"One Hundred Years of Solitude is the first piece of literature since the Book of Genesis that should be required reading for the entire human race. . . . Mr. Garcia Marquez has done nothing less than to create in the reader a sense of all that is profound, meaningful, and meaningless in life." —William Kennedy, New York Times Book Review
One of the most influential literary works of our time, One Hundred Years of Solitude remains a dazzling and original achievement by the masterful Gabriel Garcia Marquez, winner of the Nobel Prize in Literature.

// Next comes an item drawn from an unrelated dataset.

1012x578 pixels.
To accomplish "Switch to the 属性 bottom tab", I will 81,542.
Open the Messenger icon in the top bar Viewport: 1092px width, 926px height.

One Hundred Years of Solitude tells the story of the rise and fall, birth and death of the mythical town of Macondo through the history of the Buendiá family. Inventive, amusing, magnetic, sad and alive with unforgettable men and women—brimming with truth, compassion, and a lyrical magic that strikes the soul—this novel is a masterpiece in the art of fiction.
Gabriel García Márquez was born in 1927 in the town of Aracataca, Columbia.Latin America's preeminent man of letters, he was awarded the Nobel Prize in Literature in 1982. García Márquez began his writing career as a journalist and is the author of numerous other works of fiction and nonfiction, including the novels The Autumn of the Patriarch and Love in the Time of Cholera, and the autobiography Living to Tell the Tale. There has been resounding acclaim for his life's work since he passed away in April 2014.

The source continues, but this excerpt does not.